The study, which was presented yesterday at the regional expert consultation meeting, found that due to poor sectoral coordination and institutional fragmentation, long-term sustainability of resources such as food, water and energy security in the region is threatened, posing a challenge in achieving the sustainable development goals (SDG) in the region.
South Asia is challenged with an increased demand of resources due to change in lifestyle and population growth. There is limited land for agriculture with six percent of the world’s land, and 25 percent of the population in the region. South Asia is also one of the world’s most water scarce regions, with less than five percent of the world’s annual renewable water resources. Around 63 percent of the population lack access to electricity.
Senior economist at ICIMOD, Golam Rasul said that the way the resources are used in the region is unsustainable and can lead to scarcity of the resources in future. He added that the current policies in the region provide subsidised resources such as energy, water and agricultural inputs. “The focus of policies are short-term and the impact on other sectors and long-term sustainability is ignored,” he said.

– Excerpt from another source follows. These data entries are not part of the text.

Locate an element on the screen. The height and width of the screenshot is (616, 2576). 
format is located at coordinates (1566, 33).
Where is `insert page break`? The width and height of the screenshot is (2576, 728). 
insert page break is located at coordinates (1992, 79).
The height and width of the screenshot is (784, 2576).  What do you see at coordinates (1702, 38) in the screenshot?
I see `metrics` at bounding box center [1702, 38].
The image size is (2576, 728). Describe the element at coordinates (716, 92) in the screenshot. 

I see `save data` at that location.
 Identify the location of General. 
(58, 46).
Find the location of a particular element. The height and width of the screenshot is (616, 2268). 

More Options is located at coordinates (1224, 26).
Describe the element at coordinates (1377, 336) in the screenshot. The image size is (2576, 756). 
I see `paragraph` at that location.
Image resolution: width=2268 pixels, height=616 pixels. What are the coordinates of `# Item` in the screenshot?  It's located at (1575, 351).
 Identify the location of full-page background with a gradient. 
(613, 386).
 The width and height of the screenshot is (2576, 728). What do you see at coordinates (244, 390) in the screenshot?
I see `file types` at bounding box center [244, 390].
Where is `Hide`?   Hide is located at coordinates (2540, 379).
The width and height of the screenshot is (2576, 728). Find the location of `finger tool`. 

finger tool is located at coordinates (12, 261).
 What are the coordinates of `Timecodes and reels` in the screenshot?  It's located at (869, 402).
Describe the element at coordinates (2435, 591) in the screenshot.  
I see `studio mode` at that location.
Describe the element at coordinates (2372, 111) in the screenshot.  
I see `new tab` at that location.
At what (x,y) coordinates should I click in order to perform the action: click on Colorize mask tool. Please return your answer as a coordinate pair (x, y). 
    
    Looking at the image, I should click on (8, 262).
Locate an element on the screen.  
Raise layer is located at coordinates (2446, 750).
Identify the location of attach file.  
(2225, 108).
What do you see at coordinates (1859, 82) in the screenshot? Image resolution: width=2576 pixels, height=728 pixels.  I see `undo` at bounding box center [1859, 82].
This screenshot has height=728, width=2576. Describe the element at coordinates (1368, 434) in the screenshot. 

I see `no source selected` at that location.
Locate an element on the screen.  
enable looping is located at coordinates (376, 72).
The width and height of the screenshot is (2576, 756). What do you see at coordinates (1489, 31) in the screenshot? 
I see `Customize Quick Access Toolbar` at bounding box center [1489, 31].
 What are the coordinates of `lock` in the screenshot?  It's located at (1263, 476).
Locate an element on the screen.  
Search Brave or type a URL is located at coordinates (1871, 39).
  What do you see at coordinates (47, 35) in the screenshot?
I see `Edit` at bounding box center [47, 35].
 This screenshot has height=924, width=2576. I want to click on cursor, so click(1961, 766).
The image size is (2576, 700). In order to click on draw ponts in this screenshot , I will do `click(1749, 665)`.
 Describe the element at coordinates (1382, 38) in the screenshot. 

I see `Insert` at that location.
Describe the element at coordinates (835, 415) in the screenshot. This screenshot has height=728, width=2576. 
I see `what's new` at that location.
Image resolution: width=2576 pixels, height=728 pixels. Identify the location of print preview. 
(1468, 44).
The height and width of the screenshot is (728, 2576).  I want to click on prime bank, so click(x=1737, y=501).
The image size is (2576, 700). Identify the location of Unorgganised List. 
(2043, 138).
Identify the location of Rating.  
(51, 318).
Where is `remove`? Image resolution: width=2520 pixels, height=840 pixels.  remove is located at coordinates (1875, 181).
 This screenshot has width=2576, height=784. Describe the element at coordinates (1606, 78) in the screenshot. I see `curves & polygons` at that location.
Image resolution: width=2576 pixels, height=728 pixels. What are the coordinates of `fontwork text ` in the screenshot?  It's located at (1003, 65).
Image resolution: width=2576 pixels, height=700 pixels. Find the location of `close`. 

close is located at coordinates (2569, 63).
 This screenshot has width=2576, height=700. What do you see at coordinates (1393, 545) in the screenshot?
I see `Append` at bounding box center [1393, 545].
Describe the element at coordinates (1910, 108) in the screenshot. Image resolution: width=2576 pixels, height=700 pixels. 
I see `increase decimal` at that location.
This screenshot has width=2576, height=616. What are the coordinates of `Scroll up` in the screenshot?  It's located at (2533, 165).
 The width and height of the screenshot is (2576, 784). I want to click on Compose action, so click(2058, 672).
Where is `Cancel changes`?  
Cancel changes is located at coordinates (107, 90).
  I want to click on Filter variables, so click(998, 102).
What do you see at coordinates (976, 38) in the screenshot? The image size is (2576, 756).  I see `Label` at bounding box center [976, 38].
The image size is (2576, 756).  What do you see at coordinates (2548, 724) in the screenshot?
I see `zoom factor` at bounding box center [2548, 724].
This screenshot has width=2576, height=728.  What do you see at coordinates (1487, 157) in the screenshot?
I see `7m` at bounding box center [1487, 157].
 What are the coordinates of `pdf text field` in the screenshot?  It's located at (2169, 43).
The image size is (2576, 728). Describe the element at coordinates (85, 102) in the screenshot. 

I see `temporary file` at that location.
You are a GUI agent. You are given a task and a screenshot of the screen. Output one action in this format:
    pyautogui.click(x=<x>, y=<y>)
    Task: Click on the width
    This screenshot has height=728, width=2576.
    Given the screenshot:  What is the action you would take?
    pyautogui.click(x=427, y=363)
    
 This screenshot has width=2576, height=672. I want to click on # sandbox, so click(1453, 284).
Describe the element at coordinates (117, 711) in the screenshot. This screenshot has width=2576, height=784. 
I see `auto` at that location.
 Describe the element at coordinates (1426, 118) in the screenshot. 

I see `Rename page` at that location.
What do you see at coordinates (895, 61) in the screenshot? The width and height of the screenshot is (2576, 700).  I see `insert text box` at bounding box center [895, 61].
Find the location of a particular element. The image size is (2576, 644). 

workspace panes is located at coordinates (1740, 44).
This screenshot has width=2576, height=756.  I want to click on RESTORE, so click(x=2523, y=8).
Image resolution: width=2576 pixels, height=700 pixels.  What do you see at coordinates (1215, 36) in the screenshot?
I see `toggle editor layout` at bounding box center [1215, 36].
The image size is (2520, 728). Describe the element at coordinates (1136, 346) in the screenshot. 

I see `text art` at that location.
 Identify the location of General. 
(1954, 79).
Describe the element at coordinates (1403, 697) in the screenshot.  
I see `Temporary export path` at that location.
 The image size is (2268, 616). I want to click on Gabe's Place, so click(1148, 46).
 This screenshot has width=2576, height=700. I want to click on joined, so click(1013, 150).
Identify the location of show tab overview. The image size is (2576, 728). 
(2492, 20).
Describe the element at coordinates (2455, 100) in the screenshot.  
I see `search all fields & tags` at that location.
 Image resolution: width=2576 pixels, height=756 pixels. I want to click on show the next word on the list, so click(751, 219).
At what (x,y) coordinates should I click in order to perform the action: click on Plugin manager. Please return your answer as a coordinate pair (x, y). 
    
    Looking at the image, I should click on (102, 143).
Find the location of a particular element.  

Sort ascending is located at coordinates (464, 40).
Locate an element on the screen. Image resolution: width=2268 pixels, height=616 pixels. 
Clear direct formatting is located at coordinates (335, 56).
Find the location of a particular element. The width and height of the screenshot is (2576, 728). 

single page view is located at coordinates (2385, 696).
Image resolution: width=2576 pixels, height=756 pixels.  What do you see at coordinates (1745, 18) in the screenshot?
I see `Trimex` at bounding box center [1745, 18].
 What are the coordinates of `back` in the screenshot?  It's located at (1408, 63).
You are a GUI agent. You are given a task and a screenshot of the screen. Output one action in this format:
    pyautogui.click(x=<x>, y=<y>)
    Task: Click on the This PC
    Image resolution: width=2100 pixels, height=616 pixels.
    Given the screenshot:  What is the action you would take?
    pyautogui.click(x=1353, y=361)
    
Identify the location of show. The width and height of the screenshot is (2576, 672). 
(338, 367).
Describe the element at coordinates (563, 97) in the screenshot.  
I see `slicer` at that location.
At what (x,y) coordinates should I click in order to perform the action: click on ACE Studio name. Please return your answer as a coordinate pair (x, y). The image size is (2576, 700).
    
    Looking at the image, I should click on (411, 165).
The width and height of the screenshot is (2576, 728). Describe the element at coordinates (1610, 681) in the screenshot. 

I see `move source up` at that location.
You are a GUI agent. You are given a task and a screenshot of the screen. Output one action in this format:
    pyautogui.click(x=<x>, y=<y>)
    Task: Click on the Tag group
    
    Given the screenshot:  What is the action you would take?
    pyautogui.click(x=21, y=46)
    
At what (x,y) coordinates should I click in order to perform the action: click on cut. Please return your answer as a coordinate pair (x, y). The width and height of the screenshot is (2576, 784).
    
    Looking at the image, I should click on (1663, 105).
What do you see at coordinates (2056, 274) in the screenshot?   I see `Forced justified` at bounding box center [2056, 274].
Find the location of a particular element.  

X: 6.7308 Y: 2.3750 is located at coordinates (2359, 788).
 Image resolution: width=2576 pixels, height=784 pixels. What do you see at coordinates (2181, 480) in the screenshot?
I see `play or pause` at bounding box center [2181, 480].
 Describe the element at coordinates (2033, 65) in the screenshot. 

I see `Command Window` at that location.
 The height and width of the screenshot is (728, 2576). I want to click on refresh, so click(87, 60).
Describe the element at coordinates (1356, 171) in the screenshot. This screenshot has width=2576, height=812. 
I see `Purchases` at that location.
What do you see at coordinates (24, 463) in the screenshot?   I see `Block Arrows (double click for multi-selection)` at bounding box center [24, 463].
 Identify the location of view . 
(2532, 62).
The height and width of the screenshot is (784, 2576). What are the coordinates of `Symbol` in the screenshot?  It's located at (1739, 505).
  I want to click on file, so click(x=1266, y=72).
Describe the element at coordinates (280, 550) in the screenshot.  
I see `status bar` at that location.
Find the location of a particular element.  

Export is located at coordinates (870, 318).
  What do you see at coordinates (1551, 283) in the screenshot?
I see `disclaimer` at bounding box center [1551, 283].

According to the study, the nexus approach can enhance understanding of the interconnectedness of the sectors and strengthen coordination among them. The food, energy and water nexus approach works to improving the cross-sectoral coordination by harmonising policies, aligning strategies and converging incentive structures of the cross-sectors. “If the region can make improvements in areas through a sustainable approach, then South Asia can increase its GDP drastically. That is why the nexus is very important for South Asia,” Golam Rasul said.
The UN Sustainable Development Goals identified 17 goals with 169 targets. Golam Rasul said, that to achieve these goals, policymakers need to work together to understand the linkages between the sectors.
Deputy Director of SAARC Energy Centre, Dr Shoiab Ahmad said, the SDG goals cannot be achieved unless programs and policies across sectors are integrated and synchronised.
“It requires a major shift in the decision-making process towards taking a holistic view and developing institutional mechanisms to coordinate the actions of diverse sectors,” Golam Rasul said.